### [What you have to do]
Search the records for the word "will" and copy every line in which it occurs.
*** Opening Record set ***
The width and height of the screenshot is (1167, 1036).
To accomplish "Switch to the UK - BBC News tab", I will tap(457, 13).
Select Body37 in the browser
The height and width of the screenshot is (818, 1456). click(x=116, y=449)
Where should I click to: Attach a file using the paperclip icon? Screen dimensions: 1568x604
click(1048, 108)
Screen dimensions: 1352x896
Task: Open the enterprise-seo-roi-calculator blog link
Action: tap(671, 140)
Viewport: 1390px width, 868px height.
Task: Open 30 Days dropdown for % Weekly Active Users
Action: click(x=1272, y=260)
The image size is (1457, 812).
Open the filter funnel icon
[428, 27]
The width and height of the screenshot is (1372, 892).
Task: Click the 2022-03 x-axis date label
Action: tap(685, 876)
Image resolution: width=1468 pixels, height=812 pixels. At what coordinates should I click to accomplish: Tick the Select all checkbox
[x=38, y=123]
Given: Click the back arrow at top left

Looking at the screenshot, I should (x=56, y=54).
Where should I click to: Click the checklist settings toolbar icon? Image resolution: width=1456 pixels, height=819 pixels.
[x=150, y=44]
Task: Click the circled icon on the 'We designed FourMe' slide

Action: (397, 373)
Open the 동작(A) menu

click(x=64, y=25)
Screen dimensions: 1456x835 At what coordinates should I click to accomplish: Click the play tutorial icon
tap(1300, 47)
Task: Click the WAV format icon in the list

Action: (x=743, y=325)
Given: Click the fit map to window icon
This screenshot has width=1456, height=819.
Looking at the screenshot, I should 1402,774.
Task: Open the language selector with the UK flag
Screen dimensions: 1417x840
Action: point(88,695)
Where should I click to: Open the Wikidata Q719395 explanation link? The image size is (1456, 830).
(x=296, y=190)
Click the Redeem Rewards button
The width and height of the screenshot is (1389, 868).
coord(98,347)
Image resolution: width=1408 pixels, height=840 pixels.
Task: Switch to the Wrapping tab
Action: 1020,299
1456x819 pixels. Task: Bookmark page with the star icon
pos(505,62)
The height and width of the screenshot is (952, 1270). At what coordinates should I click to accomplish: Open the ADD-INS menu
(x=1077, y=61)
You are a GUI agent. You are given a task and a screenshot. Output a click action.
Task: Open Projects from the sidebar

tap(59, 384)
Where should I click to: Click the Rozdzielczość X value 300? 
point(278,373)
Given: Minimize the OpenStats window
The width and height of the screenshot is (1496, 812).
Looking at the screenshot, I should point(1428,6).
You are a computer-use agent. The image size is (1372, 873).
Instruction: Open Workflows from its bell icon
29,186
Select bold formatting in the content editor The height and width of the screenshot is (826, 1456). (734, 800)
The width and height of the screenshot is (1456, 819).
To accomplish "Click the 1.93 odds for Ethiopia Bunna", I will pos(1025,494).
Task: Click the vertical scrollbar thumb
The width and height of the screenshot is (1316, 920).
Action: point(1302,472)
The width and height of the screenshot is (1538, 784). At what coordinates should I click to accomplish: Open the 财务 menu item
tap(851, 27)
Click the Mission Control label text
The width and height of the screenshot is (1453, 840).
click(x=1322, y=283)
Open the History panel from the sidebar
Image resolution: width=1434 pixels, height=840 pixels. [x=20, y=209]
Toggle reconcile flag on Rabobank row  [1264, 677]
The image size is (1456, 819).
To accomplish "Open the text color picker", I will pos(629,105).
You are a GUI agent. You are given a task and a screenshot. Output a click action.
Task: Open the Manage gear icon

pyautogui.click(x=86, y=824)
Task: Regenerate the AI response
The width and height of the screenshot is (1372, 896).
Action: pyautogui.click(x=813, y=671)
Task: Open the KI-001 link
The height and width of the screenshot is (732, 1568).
*** Closing Record set ***
### [Result of the exercise]
To accomplish "Switch to the UK - BBC News tab", I will tap(457, 13).
To accomplish "Click the 1.93 odds for Ethiopia Bunna", I will pos(1025,494).
To accomplish "Open the text color picker", I will pos(629,105).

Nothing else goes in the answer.